- [Textblock]
Patientenakten sind tabu. Zumindest wenn es um die Frage geht, ob Behörden in einer Arztpraxis kontrollieren dürfen, ob der Arzt oder die Ärztin zu Unrecht Medikamente verordnet hat, die dem Betäubungsmittelgesetz (BtMG) unterliegen. Das hat das Bundesverwaltungsgericht in Leipzig entschieden (10.03.2022, Az. 3 C 1.21).

In dem Fall war dem Münchener Landratsamt bei einer unangekündigten Überprüfung in einer Apotheke ein Ritalin-Rezept aufgefallen, das ein Allgemeinmediziner seinem 27-jährigen Sohn auf dem dafür erforderlichen Betäubungsmittelrezept ausgestellt hatte. Bei einem weiteren unangekündigten Besuch in der Apotheke und einer Visite in der Praxis kam eine zweistellige Zahl weiterer Verordnungen zutage. Die Behörde forderte von dem Arzt Unterlagen an, die eine Begründung dafür liefern sollten, aufgrund welcher Diagnose und Therapie er 14 Patienten Methylphenidat und weitere Betäubungsmittel verordnet hatte – mit anderen Worten also die Patientenakten. Sie drohten zudem mit einem Zwangsgeld. Der Arzt wehrte sich.

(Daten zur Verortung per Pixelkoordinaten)
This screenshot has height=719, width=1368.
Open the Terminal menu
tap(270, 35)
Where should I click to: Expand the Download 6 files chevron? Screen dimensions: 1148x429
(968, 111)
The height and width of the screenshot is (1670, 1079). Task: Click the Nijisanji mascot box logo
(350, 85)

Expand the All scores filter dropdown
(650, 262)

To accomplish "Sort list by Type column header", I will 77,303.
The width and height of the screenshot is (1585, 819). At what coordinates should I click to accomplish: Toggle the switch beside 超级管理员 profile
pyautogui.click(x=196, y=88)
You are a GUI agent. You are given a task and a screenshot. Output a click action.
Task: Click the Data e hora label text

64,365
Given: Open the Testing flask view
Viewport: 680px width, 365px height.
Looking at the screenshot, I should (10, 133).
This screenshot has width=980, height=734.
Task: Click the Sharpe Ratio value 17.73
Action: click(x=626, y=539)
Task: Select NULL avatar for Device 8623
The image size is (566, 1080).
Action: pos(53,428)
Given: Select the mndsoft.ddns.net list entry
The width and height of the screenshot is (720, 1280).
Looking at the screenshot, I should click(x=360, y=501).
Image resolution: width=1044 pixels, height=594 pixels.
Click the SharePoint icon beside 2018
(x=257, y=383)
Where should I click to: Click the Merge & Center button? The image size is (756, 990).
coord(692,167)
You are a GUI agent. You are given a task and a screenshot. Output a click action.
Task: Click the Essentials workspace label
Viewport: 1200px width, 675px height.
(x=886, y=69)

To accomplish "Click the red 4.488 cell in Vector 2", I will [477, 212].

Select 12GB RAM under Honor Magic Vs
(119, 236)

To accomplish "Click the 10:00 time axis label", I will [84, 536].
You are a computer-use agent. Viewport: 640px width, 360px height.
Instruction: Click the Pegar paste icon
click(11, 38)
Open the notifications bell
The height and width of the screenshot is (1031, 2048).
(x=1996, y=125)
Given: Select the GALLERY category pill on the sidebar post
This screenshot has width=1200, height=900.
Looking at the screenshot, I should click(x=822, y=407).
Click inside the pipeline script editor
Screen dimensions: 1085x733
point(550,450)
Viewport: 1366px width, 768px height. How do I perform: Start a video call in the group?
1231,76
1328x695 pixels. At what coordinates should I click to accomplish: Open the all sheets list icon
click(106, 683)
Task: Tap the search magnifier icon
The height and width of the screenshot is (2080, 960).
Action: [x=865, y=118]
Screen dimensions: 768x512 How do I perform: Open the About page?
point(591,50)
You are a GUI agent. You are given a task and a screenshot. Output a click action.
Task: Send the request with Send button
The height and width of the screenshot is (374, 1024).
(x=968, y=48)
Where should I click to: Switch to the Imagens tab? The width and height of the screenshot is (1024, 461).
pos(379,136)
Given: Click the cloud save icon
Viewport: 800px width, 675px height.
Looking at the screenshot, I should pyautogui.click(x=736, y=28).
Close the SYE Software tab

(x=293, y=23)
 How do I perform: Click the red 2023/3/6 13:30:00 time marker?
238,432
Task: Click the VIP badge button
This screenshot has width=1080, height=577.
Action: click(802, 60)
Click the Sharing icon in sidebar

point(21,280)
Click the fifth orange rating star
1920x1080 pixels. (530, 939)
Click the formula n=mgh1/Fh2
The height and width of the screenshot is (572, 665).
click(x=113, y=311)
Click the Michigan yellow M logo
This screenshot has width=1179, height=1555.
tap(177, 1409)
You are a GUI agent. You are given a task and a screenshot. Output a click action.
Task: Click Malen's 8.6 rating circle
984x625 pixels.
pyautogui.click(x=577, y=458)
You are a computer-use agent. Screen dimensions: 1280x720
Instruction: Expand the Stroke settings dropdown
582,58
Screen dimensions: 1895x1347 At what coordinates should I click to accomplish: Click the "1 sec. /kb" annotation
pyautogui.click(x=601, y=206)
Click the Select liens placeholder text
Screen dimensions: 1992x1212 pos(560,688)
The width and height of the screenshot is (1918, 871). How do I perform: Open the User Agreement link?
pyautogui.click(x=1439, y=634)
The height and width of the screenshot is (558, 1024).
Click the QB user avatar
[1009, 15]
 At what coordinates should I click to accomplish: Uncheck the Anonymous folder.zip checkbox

- [Ihre Aufgabe] Geben Sie aus dem Text über die Einsicht in Patientenakten den Abschnitt von „Patientenakten sind tabu.“ bis einschließlich „Az. 3 C 1.21).“ wortgetreu wieder.

- [Antwortbereich]
Patientenakten sind tabu. Zumindest wenn es um die Frage geht, ob Behörden in einer Arztpraxis kontrollieren dürfen, ob der Arzt oder die Ärztin zu Unrecht Medikamente verordnet hat, die dem Betäubungsmittelgesetz (BtMG) unterliegen. Das hat das Bundesverwaltungsgericht in Leipzig entschieden (10.03.2022, Az. 3 C 1.21).